Tech & Engineering Blog

Scaling out with Prometheus

HUMAN servers run in a multi-provider multi-region setup. Most of the production services (Apache Kafka, Redis, MongoDB, HAProxy, PerimeterX services and more) run independently and isolated in each region, therefore most of the monitoring and alerting is done per service per region. While aggregations are sometimes in use, it is a rare practice.

We started with DataDog as our monitoring tool, and it provided us with an excellent solution. However, when we started to grow, the per host pricing model became too expensive, and we decided to test some open-source monitoring tools. Prometheus looked like it could be the ultimate solution to our needs.

First phase

Out first solution was based on a single Prometheus server collecting data from all of our targets over all regions, using GCE service discovery. We used AlertManager with its own high availability solution as our alert handler and Grafana as the UI monitoring tool.

In fact, we had two Prometheus servers, both running the same configuration, for high availability. Both were scraping the same targets. A simple script monitored the /alive call of the primary server, and in case of failure, it switched Grafana to work with the data source of the secondary server.


In Grafana, we had the following configuration:


In most of the dashboards we have the zone/region variable template, specifying which POP we are querying.

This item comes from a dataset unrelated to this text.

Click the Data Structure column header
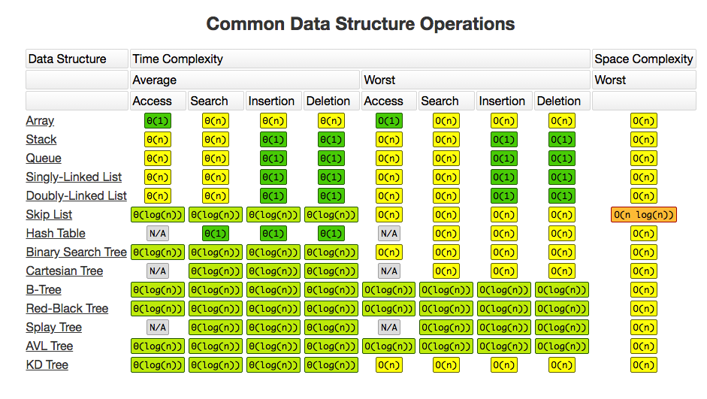The image size is (707, 399). pyautogui.click(x=77, y=59)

In the first iteration we gave each Prometheus server 4 cores and 26GB of RAM. This worked great when we had around 200 machines reporting to Prometheus, but as more machines joined the party, too many active time series were being written, and RAM became a bottleneck resulting in Prometheus spitting this scary message: “Storage needs throttling. Scrapes and rule evaluations will be skipped”. So we upgraded the server as we grew until we got to the point where our server had 12 CPUs and 102GB of RAM to monitor ~1200 machines.

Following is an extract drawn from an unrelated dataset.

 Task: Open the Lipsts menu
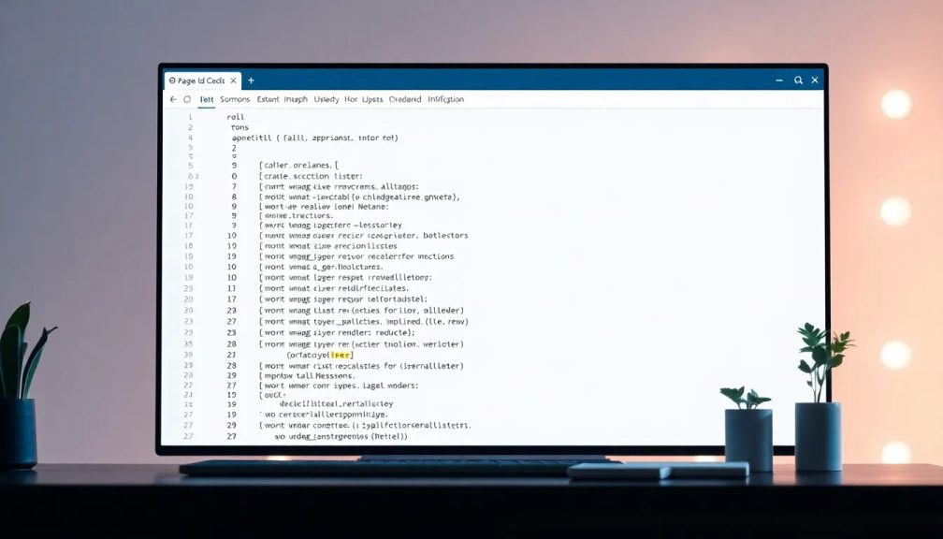pos(372,99)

Scale up is fine, but scale out is better. Our approach for scaling out had the following properties:

  • All dashboards should support multi POP selection - one dashboard for each service.
  • Aggregate dashboards should be supported, but they are rare.

The multi-pop solution

We created Prometheus servers in each POP scraping only the machines within its own region. For redundancy, we created two Prometheus servers in each POP. We kept the AlertManager HA built-in solution, so now all of the AlertManagers are communicating with each other across all regions. At this time, we also upgraded Prometheus to version 2.1 which improved performance and storage utilization.


This decreased the load on each Prometheus host in each region fourfold on average, so we could continue the rollout.

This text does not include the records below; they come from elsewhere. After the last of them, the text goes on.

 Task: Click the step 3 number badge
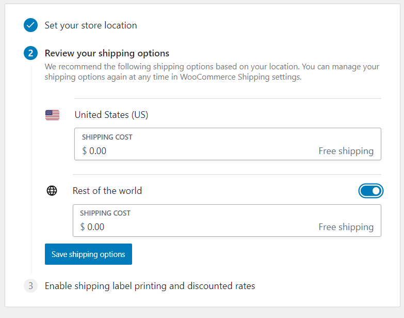pos(31,286)
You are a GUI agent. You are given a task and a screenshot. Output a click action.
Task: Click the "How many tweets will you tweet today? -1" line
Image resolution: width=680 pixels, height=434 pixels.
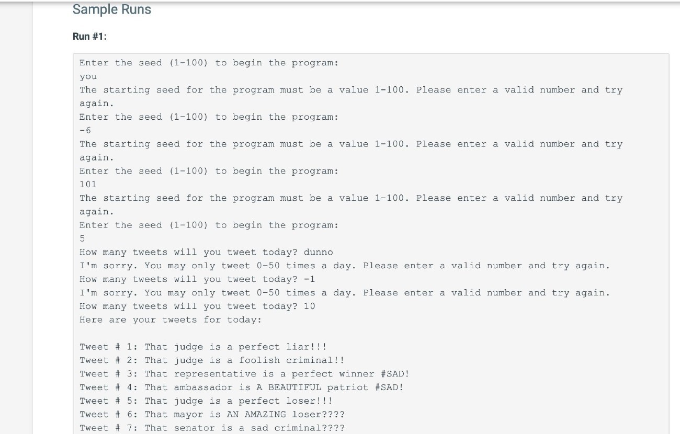(x=197, y=279)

On the Grafana end, an HAproxy sidecar container which is located on each Grafana server is querying all relevant Prometheus machines in each POP, and the Grafana data sources are pointing to these ports:

frontend fe-us-central1
bind *:9091
use_backend be-us-central1

frontend fe-asia-northeast1
bind *:9092
use_backend be-asia-northeast1

frontend fe-europe-west2
bind *:9093
use_backend be-europe-west2

backend be-us-central1
balance roundrobin
server prometheus-us-central1-a-1 prometheus-us-central1-a-1.internal:9090
server prometheus-us-central1-b-2 prometheus-us-central1-b-2.internal:9090

backend be-asia-northeast1

backend be-europe-west2

We also created multiple Grafana hosts with stickiness, so the final solution looks like this:


Grafana challenges with multiple datasource configuration

The first challenge we had to deal with is that Grafana doesn’t support querying multiple datasources in the variable section. The solution for that is the Prometheus federation approach, which can include all relevant labels by querying small samples from all Prometheus servers. This is also a good solution for aggregated alerts and because we don’t have many of them - we can keep the federation server relatively small. So we created two Prometheus servers (again, redundancy) with federation configuration. The following is an example of how we pull all zones from all Prometheus servers by the federation server:


Now we have all the relevant variables, and we wish to use the dashboard panels. The Mixed option is the built-in grafana solution for this case. The big problem here is that this solution is query-based, so when you change/create a new query, you should do it multiple times - for each of your data sources (In our case - the regions/zones):


We dreaded to imagine having to modifying 20 heavy dashboards to this format, so we started to implement a parser to convert all queries with the default datasource to use the Mixed option. While better, it still didn't seem reasonable to us that we will need to run it every time we create a new query (or copy-paste our query to the number of datasources we had).

The solution lies in the variable tab. Because we already have all regions in a template variable, we can create multiple data sources by mapping the region/zone names to the datasource URL’s:


And in the dashboard variable, we can define the following using the instance name filter option:


So now, every time we choose the zone/region in the dashboard, we actually also choose in the background the relevant Prometheus server:


In our case its region, but you can create a Prometheus server for any service or other relevant label, and query it this way.


In the original setup we had a relatively large and centralized Prometheus server. After realizing this solution will not scale easily with the rest of our platform, we decentralized the Prometheus servers with a POP based solution, which made sense since our POPs run as a regional autonomous unit.

The fact we don’t have many aggregated alerts between POPs was beneficial in adopting this architecture, without losing the ability to create some aggregated alerts where needed with the federation method.